Nothing in the records should differ when you write them out again.

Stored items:
┌──

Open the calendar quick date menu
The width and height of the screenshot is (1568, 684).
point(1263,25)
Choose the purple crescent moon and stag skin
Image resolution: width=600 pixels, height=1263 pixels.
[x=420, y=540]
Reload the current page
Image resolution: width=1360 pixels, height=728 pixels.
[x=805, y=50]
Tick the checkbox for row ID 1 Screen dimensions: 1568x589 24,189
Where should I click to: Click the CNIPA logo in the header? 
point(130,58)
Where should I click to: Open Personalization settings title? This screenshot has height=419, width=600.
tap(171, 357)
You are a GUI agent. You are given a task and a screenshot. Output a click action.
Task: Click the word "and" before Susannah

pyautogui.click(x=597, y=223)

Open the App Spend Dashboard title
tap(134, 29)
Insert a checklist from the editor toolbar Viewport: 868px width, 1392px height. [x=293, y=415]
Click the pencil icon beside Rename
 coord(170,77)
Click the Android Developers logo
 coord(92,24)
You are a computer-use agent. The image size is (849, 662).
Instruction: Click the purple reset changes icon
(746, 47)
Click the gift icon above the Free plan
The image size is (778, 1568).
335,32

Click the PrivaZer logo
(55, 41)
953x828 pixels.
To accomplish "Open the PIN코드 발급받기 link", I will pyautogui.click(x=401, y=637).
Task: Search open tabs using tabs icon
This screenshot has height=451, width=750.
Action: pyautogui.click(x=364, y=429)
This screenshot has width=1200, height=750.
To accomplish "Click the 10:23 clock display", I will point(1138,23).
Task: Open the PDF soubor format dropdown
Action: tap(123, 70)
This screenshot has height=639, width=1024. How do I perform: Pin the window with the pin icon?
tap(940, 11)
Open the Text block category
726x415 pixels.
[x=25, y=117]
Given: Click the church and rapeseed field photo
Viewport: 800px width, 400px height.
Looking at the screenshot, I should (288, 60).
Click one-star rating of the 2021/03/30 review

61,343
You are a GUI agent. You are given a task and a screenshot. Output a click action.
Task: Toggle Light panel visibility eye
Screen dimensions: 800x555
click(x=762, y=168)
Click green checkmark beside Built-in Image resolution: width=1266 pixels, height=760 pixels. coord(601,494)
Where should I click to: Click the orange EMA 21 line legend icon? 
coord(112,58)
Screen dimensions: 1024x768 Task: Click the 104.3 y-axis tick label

└──

» Problem solution:
Open the calendar quick date menu
The width and height of the screenshot is (1568, 684).
point(1263,25)
Choose the purple crescent moon and stag skin
Image resolution: width=600 pixels, height=1263 pixels.
[x=420, y=540]
Reload the current page
Image resolution: width=1360 pixels, height=728 pixels.
[x=805, y=50]
Tick the checkbox for row ID 1 Screen dimensions: 1568x589 24,189
Where should I click to: Click the CNIPA logo in the header? 
point(130,58)
Where should I click to: Open Personalization settings title? This screenshot has height=419, width=600.
tap(171, 357)
You are a GUI agent. You are given a task and a screenshot. Output a click action.
Task: Click the word "and" before Susannah

pyautogui.click(x=597, y=223)

Open the App Spend Dashboard title
tap(134, 29)
Insert a checklist from the editor toolbar Viewport: 868px width, 1392px height. [x=293, y=415]
Click the pencil icon beside Rename
 coord(170,77)
Click the Android Developers logo
 coord(92,24)
You are a computer-use agent. The image size is (849, 662).
Instruction: Click the purple reset changes icon
(746, 47)
Click the gift icon above the Free plan
The image size is (778, 1568).
335,32

Click the PrivaZer logo
(55, 41)
953x828 pixels.
To accomplish "Open the PIN코드 발급받기 link", I will pyautogui.click(x=401, y=637).
Task: Search open tabs using tabs icon
This screenshot has height=451, width=750.
Action: pyautogui.click(x=364, y=429)
This screenshot has width=1200, height=750.
To accomplish "Click the 10:23 clock display", I will point(1138,23).
Task: Open the PDF soubor format dropdown
Action: tap(123, 70)
This screenshot has height=639, width=1024. How do I perform: Pin the window with the pin icon?
tap(940, 11)
Open the Text block category
726x415 pixels.
[x=25, y=117]
Given: Click the church and rapeseed field photo
Viewport: 800px width, 400px height.
Looking at the screenshot, I should (288, 60).
Click one-star rating of the 2021/03/30 review

61,343
You are a GUI agent. You are given a task and a screenshot. Output a click action.
Task: Toggle Light panel visibility eye
Screen dimensions: 800x555
click(x=762, y=168)
Click green checkmark beside Built-in Image resolution: width=1266 pixels, height=760 pixels. coord(601,494)
Where should I click to: Click the orange EMA 21 line legend icon? 
coord(112,58)
Screen dimensions: 1024x768 Task: Click the 104.3 y-axis tick label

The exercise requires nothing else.